- HTA will now have to request funds from the legislature each year like every other state agency.
- The bill does allocate $60 million from the American Rescue Plan Act for the current fiscal year.
- Also included in the bill are changes to the transient accommodation tax which will cost tourists more to stay in hotels.
House Bill 862 also repeals transient accommodation tax allocation to the counties and authorizes them to establish a county transient accommodations tax at a rate not to exceed 3 percent on top of the state’s hotel tax of 10.25 percent.
It also repeals the TAT-funded tourism special fund and repeals certain compensation package limits for the president and chief executive officer of HTA effective January 1, 2022. This is HTA’s primary source of revenue.
In addition it repeals HTA’s exemption from the public procurement code and also decreases transient accommodations tax allocation to the convention center enterprise special fund.

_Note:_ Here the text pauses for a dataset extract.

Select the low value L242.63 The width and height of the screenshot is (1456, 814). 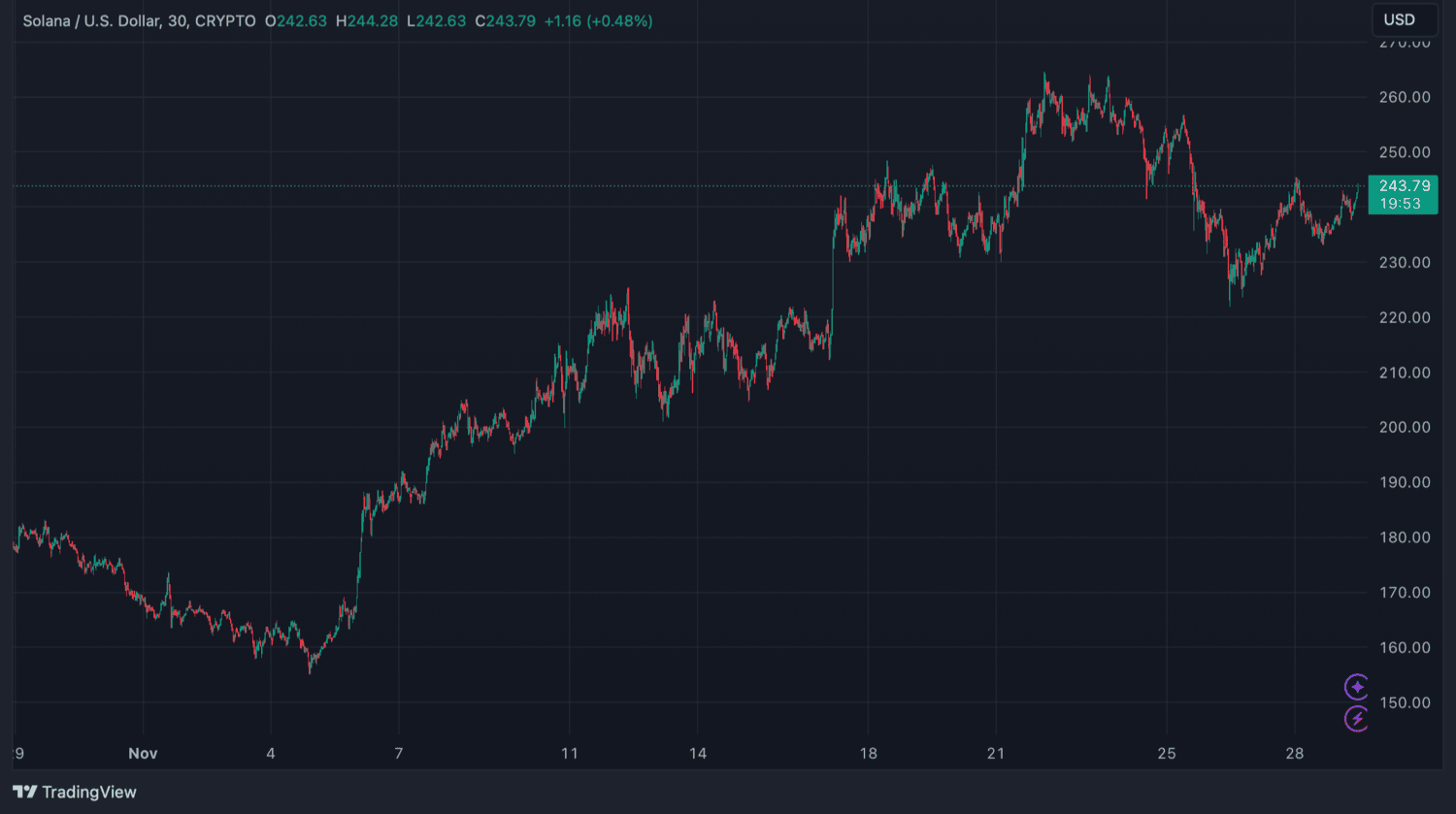436,20
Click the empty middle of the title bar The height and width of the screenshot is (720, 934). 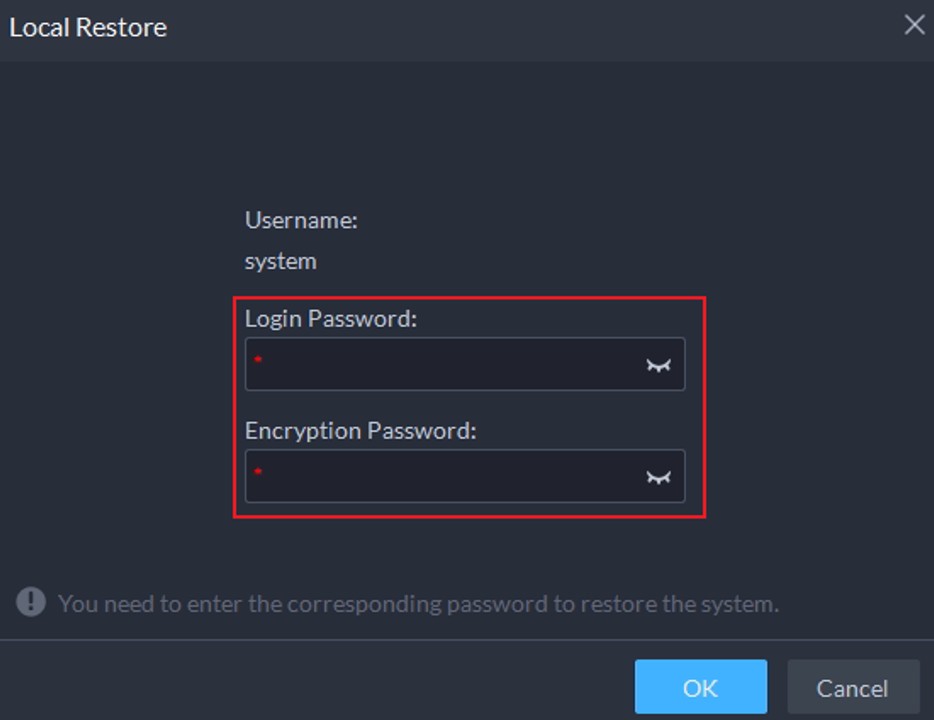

State Rep. Sylvia Luke (D), representing Punchbowl, Pauoa, and Nuuanu, stated that overriding the veto is in essence charging tourists so they can help pay for the resources that they use. She said the Transient Accommodations Tax – or hotel tax – increase of 3 percent will accomplish this. In addition, rental car tax will be raised in the name of sustainable tourism management.
State Rep. Gene Ward (R), representing Hawaii Kai and Kalama Valley, voted against overriding the bill saying the bill is essentially sending HTA the message that they don’t like the way they are managing their part in Hawaii’s tourism.